Lines before the one containing "This screenshot has height=540, width=999." are left out; return that line and every line after it exactly, through the end of the data below.

(Collected data entries)
# # # # # # #

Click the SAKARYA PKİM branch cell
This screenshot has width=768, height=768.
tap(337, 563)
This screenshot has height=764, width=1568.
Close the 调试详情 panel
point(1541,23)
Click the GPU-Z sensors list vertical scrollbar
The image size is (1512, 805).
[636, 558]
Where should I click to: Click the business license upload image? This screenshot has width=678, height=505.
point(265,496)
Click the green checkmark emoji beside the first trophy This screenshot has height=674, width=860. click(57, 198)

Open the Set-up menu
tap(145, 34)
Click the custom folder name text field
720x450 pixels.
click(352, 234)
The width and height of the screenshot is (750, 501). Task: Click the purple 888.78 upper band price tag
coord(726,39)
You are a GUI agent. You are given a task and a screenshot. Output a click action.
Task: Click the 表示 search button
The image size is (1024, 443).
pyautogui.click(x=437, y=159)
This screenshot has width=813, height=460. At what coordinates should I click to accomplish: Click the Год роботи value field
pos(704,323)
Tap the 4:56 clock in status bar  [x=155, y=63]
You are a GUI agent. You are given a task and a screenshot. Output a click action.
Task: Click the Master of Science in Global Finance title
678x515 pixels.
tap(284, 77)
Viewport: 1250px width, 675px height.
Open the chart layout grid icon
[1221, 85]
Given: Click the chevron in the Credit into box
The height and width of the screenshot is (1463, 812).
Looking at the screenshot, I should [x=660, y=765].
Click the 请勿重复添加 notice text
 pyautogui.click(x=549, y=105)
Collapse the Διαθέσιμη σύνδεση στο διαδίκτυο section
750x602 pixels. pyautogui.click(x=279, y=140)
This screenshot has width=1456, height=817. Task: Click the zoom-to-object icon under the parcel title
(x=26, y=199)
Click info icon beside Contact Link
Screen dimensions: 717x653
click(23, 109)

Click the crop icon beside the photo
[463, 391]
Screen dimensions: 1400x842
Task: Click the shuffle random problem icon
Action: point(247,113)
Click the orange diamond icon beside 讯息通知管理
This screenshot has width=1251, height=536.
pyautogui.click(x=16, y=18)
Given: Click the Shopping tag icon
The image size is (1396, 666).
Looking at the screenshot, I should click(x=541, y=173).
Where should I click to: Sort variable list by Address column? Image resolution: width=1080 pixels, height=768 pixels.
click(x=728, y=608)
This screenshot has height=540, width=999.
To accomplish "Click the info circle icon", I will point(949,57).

# # # # # # #

• SOLUTION TO THE PROBLEM:
This screenshot has height=540, width=999.
To accomplish "Click the info circle icon", I will point(949,57).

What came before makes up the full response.